== Excerpted records
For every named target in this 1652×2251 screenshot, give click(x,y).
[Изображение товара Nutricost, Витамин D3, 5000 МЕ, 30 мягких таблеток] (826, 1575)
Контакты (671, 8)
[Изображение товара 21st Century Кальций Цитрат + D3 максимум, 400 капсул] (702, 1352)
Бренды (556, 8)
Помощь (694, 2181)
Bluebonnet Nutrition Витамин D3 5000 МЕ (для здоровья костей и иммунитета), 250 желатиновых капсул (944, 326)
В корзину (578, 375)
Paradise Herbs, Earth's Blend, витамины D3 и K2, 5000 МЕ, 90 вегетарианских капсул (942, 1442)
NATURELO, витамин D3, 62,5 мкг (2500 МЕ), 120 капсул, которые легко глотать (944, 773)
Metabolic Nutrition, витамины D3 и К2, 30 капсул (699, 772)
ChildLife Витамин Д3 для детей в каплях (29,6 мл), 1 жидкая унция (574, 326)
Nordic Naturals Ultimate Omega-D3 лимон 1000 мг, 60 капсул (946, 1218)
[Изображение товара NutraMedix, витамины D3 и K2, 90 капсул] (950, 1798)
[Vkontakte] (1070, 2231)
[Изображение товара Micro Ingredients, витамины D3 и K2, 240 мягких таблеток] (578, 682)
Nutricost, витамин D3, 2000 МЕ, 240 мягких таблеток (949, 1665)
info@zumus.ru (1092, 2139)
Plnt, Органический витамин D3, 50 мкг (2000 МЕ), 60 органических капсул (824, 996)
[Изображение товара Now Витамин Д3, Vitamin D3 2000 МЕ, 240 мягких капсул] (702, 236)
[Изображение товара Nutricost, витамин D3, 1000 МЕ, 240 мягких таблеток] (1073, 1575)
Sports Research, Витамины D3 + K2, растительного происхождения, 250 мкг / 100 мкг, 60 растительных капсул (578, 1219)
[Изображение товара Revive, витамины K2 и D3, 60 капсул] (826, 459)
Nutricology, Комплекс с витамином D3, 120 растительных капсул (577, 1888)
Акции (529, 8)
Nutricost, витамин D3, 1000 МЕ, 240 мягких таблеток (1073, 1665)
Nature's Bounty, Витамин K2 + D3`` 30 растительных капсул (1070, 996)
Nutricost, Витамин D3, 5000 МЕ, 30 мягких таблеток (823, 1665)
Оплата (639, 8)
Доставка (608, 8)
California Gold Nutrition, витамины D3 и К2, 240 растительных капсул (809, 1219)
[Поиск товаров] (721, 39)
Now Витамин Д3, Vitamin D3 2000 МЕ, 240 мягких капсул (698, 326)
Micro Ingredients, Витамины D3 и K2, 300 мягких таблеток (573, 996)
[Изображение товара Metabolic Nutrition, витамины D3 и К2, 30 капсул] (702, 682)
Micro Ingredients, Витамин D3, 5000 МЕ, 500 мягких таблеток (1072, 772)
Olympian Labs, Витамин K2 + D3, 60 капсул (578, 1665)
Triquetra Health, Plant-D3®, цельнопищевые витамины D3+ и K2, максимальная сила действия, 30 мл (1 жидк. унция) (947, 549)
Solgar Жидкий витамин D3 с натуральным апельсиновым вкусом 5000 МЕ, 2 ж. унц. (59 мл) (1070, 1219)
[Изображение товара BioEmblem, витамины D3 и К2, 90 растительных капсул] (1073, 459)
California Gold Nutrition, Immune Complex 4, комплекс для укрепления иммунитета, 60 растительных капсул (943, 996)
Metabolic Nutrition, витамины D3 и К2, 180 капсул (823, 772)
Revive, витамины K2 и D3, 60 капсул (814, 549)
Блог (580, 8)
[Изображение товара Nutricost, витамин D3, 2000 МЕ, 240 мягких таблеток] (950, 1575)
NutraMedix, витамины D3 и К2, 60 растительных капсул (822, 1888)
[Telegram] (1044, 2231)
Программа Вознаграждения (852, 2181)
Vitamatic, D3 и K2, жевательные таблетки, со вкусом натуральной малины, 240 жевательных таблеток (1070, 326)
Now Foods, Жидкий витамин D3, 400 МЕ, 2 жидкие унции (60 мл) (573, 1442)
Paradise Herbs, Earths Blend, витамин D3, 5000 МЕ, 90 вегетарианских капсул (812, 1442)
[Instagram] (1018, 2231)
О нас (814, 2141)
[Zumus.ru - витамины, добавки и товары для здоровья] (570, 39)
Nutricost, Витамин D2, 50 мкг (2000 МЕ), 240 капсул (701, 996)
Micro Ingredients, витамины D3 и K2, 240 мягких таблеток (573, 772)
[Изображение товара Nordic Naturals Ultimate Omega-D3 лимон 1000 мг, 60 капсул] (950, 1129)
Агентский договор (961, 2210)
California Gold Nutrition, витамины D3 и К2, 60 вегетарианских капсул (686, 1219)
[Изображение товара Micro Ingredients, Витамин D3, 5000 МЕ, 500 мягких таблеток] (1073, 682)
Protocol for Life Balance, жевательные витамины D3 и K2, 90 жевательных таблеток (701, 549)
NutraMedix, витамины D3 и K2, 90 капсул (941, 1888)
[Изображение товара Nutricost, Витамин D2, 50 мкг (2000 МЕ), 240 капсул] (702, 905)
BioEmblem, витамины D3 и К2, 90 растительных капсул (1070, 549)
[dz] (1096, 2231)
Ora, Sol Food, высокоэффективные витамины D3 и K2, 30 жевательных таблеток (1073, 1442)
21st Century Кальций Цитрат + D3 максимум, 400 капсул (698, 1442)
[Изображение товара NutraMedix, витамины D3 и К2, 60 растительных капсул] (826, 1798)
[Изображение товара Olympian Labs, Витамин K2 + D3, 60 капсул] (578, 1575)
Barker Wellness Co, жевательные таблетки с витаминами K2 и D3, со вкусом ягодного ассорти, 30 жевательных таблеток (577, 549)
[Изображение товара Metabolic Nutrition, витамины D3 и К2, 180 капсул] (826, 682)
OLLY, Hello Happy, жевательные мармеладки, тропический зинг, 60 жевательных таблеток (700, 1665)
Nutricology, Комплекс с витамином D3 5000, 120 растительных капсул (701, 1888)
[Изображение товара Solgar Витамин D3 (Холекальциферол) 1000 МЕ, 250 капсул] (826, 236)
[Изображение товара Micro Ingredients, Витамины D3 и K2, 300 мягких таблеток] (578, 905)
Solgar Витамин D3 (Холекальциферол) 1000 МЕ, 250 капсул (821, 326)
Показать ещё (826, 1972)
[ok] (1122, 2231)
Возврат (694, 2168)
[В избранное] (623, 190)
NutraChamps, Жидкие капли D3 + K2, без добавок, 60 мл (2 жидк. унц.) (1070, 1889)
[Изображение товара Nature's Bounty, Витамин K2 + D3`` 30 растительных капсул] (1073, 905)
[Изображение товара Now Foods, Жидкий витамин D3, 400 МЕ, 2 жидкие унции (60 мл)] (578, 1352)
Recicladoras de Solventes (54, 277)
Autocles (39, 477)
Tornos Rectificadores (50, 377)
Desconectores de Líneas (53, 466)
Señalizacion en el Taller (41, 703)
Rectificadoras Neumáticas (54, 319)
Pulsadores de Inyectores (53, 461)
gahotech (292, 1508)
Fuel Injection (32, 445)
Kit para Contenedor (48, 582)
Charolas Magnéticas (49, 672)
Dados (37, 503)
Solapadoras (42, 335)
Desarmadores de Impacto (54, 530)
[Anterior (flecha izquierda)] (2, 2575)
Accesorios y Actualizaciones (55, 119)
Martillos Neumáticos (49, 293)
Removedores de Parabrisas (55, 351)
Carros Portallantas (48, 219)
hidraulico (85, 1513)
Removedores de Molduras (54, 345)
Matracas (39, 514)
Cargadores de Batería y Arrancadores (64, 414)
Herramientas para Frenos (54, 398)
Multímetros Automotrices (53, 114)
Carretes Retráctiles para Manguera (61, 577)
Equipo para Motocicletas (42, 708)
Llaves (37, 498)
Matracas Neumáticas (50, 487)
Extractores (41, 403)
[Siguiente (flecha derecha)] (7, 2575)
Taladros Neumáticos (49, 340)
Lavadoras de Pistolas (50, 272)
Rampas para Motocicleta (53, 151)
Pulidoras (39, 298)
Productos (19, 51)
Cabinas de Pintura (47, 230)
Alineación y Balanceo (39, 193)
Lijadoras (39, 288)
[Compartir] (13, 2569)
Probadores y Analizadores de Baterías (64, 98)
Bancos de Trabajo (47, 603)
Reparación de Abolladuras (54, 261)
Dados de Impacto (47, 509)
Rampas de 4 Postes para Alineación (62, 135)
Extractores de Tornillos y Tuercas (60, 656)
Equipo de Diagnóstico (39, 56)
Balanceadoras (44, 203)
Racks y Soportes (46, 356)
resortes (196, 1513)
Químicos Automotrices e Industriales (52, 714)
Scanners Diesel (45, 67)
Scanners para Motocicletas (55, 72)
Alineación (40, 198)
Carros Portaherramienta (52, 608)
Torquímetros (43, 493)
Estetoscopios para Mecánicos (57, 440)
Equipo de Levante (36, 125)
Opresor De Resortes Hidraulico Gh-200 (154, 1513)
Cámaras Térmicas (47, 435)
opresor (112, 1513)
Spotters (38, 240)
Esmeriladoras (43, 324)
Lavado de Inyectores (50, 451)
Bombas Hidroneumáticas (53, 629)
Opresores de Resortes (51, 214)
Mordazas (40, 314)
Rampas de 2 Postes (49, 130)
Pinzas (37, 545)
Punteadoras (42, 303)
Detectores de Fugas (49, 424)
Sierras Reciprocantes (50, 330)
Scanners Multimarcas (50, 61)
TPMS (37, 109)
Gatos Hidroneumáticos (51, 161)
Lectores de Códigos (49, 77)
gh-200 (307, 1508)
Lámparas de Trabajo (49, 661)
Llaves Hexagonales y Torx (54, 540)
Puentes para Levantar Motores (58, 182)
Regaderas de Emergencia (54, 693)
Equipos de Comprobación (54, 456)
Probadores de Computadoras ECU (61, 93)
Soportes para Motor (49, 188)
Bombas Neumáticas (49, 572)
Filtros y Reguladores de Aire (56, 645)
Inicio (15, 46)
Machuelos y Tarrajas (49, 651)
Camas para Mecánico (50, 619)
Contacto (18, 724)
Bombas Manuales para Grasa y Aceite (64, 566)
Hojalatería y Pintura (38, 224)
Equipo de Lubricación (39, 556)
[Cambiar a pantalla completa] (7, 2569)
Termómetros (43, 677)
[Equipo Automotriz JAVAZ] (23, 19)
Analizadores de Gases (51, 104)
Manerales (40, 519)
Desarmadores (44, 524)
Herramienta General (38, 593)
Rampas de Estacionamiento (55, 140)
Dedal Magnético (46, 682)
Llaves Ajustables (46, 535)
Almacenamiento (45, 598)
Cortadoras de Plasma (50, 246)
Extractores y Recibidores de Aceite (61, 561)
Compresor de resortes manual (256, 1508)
====
▸ **Task item**:
Output, from the data above, the lines from the line with "Nutricost, Витамин D2, 50 мкг (2000 МЕ), 240 капсул (701, 996)" to the line with "[Изображение товара Now Foods, Жидкий" exactly as they stand, both ends included and nothing else.

▸ **Task answer**:
Nutricost, Витамин D2, 50 мкг (2000 МЕ), 240 капсул (701, 996)
Micro Ingredients, витамины D3 и K2, 240 мягких таблеток (573, 772)
[Изображение товара Nordic Naturals Ultimate Omega-D3 лимон 1000 мг, 60 капсул] (950, 1129)
Агентский договор (961, 2210)
California Gold Nutrition, витамины D3 и К2, 60 вегетарианских капсул (686, 1219)
[Изображение товара Micro Ingredients, Витамин D3, 5000 МЕ, 500 мягких таблеток] (1073, 682)
Protocol for Life Balance, жевательные витамины D3 и K2, 90 жевательных таблеток (701, 549)
NutraMedix, витамины D3 и K2, 90 капсул (941, 1888)
[Изображение товара Nutricost, Витамин D2, 50 мкг (2000 МЕ), 240 капсул] (702, 905)
BioEmblem, витамины D3 и К2, 90 растительных капсул (1070, 549)
[dz] (1096, 2231)
Ora, Sol Food, высокоэффективные витамины D3 и K2, 30 жевательных таблеток (1073, 1442)
21st Century Кальций Цитрат + D3 максимум, 400 капсул (698, 1442)
[Изображение товара NutraMedix, витамины D3 и К2, 60 растительных капсул] (826, 1798)
[Изображение товара Olympian Labs, Витамин K2 + D3, 60 капсул] (578, 1575)
Barker Wellness Co, жевательные таблетки с витаминами K2 и D3, со вкусом ягодного ассорти, 30 жевательных таблеток (577, 549)
[Изображение товара Metabolic Nutrition, витамины D3 и К2, 180 капсул] (826, 682)
OLLY, Hello Happy, жевательные мармеладки, тропический зинг, 60 жевательных таблеток (700, 1665)
Nutricology, Комплекс с витамином D3 5000, 120 растительных капсул (701, 1888)
[Изображение товара Solgar Витамин D3 (Холекальциферол) 1000 МЕ, 250 капсул] (826, 236)
[Изображение товара Micro Ingredients, Витамины D3 и K2, 300 мягких таблеток] (578, 905)
Solgar Витамин D3 (Холекальциферол) 1000 МЕ, 250 капсул (821, 326)
Показать ещё (826, 1972)
[ok] (1122, 2231)
Возврат (694, 2168)
[В избранное] (623, 190)
NutraChamps, Жидкие капли D3 + K2, без добавок, 60 мл (2 жидк. унц.) (1070, 1889)
[Изображение товара Nature's Bounty, Витамин K2 + D3`` 30 растительных капсул] (1073, 905)
[Изображение товара Now Foods, Жидкий витамин D3, 400 МЕ, 2 жидкие унции (60 мл)] (578, 1352)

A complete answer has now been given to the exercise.